**TASK**
Output must match the data below exactly from its first line through the line that contains "Task: Select the 列表视图 radio option", with no other line.

**RECORDS FOR PROCESSING**
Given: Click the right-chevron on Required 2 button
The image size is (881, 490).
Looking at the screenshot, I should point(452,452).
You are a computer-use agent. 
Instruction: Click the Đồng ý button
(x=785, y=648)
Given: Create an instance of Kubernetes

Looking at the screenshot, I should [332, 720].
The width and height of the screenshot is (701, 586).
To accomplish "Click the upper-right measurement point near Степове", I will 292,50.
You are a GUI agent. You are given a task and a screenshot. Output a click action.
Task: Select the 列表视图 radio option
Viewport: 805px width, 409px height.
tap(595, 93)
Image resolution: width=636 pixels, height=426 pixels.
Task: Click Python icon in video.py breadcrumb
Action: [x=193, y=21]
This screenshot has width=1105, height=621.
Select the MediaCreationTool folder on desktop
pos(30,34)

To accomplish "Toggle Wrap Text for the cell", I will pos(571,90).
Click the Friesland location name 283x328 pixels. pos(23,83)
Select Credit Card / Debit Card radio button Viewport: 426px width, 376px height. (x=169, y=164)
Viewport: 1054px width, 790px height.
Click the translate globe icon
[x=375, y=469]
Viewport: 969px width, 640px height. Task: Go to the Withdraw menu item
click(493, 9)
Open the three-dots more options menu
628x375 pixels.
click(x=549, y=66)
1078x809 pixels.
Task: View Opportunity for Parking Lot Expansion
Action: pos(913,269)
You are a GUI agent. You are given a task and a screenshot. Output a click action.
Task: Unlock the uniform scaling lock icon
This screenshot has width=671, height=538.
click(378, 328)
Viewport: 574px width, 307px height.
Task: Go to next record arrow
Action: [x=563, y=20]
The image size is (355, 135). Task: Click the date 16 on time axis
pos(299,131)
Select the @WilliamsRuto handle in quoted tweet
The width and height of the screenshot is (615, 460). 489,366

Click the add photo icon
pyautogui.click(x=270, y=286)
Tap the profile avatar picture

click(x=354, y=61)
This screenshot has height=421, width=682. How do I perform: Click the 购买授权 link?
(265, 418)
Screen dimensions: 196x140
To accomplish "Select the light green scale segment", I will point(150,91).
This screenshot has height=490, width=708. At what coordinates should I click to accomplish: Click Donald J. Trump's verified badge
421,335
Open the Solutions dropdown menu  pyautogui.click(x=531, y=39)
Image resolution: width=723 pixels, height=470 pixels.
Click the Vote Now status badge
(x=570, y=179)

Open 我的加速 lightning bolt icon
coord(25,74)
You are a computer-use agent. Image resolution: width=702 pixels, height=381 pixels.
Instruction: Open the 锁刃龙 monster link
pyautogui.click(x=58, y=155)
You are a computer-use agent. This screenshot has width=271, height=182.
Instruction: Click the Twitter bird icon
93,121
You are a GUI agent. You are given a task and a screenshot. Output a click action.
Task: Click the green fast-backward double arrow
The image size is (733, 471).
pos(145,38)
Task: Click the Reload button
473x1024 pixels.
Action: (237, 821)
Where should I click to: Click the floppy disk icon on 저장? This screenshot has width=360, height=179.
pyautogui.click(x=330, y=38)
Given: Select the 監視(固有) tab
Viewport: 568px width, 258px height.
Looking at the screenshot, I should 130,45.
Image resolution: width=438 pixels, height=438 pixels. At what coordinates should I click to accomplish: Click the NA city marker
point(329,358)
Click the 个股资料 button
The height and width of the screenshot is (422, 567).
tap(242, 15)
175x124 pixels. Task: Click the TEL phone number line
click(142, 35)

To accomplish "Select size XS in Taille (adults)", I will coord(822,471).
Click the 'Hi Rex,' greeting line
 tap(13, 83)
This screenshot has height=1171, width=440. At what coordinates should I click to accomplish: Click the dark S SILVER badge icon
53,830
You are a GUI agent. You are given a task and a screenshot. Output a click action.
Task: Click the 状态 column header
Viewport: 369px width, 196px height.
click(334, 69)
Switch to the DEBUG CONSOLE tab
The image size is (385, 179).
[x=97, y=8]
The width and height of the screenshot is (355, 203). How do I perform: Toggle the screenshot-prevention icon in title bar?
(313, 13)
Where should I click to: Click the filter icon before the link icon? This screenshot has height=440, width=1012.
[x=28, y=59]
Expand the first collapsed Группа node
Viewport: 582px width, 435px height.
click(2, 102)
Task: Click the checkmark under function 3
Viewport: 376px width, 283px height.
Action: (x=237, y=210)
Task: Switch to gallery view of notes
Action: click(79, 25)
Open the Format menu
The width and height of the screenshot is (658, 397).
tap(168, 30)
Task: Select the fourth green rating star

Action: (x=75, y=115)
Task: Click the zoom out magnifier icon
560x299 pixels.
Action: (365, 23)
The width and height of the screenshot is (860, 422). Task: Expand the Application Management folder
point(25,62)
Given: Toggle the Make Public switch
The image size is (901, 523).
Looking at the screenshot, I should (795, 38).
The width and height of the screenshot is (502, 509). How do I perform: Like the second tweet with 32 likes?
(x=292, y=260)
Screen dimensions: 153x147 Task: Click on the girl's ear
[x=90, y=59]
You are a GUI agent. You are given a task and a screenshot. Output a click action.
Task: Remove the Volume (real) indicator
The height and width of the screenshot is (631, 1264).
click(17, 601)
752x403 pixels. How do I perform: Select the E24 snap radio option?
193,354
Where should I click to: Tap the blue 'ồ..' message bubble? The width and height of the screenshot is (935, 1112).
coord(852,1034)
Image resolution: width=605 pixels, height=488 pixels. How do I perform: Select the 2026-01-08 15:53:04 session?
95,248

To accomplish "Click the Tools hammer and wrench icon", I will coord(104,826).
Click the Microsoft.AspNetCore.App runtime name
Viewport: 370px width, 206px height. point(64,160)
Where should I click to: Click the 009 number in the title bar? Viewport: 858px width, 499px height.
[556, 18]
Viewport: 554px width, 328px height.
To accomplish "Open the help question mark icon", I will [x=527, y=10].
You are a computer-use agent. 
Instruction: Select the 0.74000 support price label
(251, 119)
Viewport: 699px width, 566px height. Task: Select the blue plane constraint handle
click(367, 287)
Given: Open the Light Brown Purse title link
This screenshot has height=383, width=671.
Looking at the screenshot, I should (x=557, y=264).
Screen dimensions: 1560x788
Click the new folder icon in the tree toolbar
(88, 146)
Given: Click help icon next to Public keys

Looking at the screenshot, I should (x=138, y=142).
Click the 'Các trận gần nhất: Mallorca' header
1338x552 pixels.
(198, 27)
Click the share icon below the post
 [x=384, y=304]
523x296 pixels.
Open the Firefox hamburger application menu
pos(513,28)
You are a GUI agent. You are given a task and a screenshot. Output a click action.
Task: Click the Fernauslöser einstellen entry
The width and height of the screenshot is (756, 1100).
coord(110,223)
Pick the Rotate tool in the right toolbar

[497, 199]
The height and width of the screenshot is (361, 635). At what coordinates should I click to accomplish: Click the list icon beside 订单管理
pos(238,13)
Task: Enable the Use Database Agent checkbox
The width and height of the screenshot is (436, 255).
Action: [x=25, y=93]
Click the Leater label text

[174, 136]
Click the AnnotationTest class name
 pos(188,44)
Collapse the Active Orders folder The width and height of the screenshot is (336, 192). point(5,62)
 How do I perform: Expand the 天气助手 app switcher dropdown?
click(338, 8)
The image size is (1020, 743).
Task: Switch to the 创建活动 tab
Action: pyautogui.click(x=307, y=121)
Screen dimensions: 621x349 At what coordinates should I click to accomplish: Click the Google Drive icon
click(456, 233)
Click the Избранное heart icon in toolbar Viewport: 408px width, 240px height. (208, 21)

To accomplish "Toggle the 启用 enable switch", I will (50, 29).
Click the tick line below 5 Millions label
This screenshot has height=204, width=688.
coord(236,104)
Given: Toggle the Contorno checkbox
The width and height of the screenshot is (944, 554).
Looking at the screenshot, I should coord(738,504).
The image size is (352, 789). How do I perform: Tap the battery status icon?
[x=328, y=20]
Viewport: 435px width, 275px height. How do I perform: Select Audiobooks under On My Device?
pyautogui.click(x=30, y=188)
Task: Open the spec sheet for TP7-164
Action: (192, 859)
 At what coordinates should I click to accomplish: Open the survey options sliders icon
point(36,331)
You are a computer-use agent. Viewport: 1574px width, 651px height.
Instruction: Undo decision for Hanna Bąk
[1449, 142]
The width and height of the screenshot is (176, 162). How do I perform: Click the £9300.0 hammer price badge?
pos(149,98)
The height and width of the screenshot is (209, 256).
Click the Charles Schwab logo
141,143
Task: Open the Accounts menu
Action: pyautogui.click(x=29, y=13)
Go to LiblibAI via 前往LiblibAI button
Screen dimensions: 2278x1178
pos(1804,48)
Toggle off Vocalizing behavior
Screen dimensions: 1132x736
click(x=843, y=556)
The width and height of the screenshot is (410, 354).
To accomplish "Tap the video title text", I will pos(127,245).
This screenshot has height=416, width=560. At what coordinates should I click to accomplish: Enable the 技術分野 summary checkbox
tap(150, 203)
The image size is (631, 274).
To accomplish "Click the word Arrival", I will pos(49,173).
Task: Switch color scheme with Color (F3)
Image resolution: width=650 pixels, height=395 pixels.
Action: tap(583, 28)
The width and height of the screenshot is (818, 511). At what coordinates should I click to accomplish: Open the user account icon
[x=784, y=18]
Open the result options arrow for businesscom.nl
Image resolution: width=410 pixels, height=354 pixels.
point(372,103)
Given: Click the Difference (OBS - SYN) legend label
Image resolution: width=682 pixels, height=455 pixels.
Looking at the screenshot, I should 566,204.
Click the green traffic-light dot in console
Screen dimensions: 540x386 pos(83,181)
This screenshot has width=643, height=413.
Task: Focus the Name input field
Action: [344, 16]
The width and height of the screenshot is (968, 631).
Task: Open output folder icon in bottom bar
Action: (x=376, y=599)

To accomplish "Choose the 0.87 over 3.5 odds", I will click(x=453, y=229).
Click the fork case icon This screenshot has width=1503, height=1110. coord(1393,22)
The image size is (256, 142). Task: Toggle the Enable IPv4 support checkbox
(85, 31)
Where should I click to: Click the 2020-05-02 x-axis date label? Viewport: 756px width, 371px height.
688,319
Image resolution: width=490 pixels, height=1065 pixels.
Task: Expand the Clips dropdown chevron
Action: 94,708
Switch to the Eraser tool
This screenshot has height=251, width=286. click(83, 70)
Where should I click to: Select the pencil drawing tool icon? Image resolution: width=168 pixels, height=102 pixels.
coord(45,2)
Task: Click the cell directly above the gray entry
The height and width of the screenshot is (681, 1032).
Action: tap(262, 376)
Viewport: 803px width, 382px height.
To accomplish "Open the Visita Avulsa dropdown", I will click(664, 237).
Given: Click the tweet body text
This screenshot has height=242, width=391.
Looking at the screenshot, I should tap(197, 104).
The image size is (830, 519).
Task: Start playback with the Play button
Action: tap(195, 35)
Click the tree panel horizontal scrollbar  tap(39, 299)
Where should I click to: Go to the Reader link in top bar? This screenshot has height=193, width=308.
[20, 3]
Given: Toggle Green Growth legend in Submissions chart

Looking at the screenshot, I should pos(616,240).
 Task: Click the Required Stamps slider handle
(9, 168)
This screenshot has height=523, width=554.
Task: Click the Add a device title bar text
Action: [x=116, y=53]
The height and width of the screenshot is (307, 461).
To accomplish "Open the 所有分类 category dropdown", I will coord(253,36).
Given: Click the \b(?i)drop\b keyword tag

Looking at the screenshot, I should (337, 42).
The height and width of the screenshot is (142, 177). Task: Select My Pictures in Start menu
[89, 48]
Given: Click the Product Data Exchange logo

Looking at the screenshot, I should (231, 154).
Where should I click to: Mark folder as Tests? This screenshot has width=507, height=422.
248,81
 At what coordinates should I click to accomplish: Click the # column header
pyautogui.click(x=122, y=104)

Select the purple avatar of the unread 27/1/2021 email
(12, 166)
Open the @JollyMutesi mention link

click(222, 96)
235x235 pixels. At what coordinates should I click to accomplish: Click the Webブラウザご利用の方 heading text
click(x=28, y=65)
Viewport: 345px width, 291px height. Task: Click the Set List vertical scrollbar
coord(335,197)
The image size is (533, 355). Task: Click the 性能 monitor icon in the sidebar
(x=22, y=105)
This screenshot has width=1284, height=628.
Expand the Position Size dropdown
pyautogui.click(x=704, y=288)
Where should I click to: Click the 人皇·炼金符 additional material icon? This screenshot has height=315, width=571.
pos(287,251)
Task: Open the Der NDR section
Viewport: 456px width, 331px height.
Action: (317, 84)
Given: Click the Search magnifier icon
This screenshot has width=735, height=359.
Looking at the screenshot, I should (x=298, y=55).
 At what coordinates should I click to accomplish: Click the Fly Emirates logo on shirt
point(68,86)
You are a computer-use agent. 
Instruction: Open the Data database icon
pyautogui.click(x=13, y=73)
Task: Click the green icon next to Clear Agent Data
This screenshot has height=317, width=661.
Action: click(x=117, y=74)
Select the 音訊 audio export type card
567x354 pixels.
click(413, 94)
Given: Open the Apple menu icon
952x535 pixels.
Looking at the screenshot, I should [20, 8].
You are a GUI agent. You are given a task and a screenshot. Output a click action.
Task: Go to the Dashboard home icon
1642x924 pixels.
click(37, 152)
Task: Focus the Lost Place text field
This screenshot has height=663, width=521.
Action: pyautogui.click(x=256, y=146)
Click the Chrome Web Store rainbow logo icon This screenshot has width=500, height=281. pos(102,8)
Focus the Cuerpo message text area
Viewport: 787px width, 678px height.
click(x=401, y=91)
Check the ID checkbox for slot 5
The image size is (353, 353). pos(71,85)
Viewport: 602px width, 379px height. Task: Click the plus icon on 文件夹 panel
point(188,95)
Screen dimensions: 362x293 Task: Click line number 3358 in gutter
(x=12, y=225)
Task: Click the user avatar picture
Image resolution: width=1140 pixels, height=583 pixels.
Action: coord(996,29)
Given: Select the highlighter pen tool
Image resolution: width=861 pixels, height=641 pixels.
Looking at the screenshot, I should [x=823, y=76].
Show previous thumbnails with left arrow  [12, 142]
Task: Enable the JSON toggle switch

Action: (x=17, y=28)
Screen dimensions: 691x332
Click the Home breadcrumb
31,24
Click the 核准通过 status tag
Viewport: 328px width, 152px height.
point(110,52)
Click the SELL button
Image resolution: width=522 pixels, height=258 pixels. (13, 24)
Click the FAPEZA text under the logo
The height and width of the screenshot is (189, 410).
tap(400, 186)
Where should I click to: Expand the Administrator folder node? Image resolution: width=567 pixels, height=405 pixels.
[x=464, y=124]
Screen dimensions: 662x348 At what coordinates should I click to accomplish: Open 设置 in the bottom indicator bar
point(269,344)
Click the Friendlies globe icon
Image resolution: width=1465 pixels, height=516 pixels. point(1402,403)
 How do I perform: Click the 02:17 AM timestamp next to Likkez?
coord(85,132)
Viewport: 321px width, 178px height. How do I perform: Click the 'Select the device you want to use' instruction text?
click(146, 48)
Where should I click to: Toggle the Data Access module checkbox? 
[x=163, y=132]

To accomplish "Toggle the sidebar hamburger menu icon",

**OUTPUT OF THE TASK**
Given: Click the right-chevron on Required 2 button
The image size is (881, 490).
Looking at the screenshot, I should point(452,452).
You are a computer-use agent. 
Instruction: Click the Đồng ý button
(x=785, y=648)
Given: Create an instance of Kubernetes

Looking at the screenshot, I should [332, 720].
The width and height of the screenshot is (701, 586).
To accomplish "Click the upper-right measurement point near Степове", I will 292,50.
You are a GUI agent. You are given a task and a screenshot. Output a click action.
Task: Select the 列表视图 radio option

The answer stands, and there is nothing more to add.